- [Information provided]
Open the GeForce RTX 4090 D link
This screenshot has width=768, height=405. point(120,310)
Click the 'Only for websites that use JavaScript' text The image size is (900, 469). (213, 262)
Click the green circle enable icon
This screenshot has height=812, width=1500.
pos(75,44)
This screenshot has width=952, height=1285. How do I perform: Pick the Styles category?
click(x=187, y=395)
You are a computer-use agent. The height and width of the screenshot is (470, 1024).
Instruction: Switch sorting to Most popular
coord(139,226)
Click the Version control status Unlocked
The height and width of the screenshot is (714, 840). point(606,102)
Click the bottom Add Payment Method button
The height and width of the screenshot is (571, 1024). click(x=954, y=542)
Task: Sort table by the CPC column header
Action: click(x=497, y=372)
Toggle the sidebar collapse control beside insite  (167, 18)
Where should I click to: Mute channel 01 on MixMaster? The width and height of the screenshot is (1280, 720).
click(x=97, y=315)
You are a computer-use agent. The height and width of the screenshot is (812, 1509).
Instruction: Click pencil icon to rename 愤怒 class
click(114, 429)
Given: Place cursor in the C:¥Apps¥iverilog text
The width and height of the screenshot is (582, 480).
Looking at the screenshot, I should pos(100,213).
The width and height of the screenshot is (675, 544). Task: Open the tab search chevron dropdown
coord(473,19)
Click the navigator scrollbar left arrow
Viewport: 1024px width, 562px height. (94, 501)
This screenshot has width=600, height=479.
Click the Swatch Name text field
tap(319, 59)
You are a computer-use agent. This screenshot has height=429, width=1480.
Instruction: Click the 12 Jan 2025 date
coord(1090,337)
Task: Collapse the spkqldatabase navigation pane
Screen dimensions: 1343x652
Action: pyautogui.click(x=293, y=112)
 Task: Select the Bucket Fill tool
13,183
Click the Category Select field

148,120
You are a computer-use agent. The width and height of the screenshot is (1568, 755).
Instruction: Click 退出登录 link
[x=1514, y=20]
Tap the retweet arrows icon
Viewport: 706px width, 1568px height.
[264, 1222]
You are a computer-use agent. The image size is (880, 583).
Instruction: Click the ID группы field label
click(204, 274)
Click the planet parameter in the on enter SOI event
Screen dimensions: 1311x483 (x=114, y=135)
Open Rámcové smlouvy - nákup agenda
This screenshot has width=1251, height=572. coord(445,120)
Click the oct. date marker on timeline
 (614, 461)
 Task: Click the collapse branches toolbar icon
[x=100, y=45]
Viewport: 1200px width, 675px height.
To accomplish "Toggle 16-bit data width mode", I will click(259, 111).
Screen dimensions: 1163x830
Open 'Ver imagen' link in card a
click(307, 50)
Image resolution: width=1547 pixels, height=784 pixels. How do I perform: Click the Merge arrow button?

- [What to produce] In full and without changes, repeat the listing.

- [Response area]
Open the GeForce RTX 4090 D link
This screenshot has width=768, height=405. point(120,310)
Click the 'Only for websites that use JavaScript' text The image size is (900, 469). (213, 262)
Click the green circle enable icon
This screenshot has height=812, width=1500.
pos(75,44)
This screenshot has width=952, height=1285. How do I perform: Pick the Styles category?
click(x=187, y=395)
You are a computer-use agent. The height and width of the screenshot is (470, 1024).
Instruction: Switch sorting to Most popular
coord(139,226)
Click the Version control status Unlocked
The height and width of the screenshot is (714, 840). point(606,102)
Click the bottom Add Payment Method button
The height and width of the screenshot is (571, 1024). click(x=954, y=542)
Task: Sort table by the CPC column header
Action: click(x=497, y=372)
Toggle the sidebar collapse control beside insite  (167, 18)
Where should I click to: Mute channel 01 on MixMaster? The width and height of the screenshot is (1280, 720).
click(x=97, y=315)
You are a computer-use agent. The height and width of the screenshot is (812, 1509).
Instruction: Click pencil icon to rename 愤怒 class
click(114, 429)
Given: Place cursor in the C:¥Apps¥iverilog text
The width and height of the screenshot is (582, 480).
Looking at the screenshot, I should pos(100,213).
The width and height of the screenshot is (675, 544). Task: Open the tab search chevron dropdown
coord(473,19)
Click the navigator scrollbar left arrow
Viewport: 1024px width, 562px height. (94, 501)
This screenshot has width=600, height=479.
Click the Swatch Name text field
tap(319, 59)
You are a computer-use agent. This screenshot has height=429, width=1480.
Instruction: Click the 12 Jan 2025 date
coord(1090,337)
Task: Collapse the spkqldatabase navigation pane
Screen dimensions: 1343x652
Action: pyautogui.click(x=293, y=112)
 Task: Select the Bucket Fill tool
13,183
Click the Category Select field

148,120
You are a computer-use agent. The width and height of the screenshot is (1568, 755).
Instruction: Click 退出登录 link
[x=1514, y=20]
Tap the retweet arrows icon
Viewport: 706px width, 1568px height.
[264, 1222]
You are a computer-use agent. The image size is (880, 583).
Instruction: Click the ID группы field label
click(204, 274)
Click the planet parameter in the on enter SOI event
Screen dimensions: 1311x483 (x=114, y=135)
Open Rámcové smlouvy - nákup agenda
This screenshot has width=1251, height=572. coord(445,120)
Click the oct. date marker on timeline
 (614, 461)
 Task: Click the collapse branches toolbar icon
[x=100, y=45]
Viewport: 1200px width, 675px height.
To accomplish "Toggle 16-bit data width mode", I will click(259, 111).
Screen dimensions: 1163x830
Open 'Ver imagen' link in card a
click(307, 50)
Image resolution: width=1547 pixels, height=784 pixels. How do I perform: Click the Merge arrow button?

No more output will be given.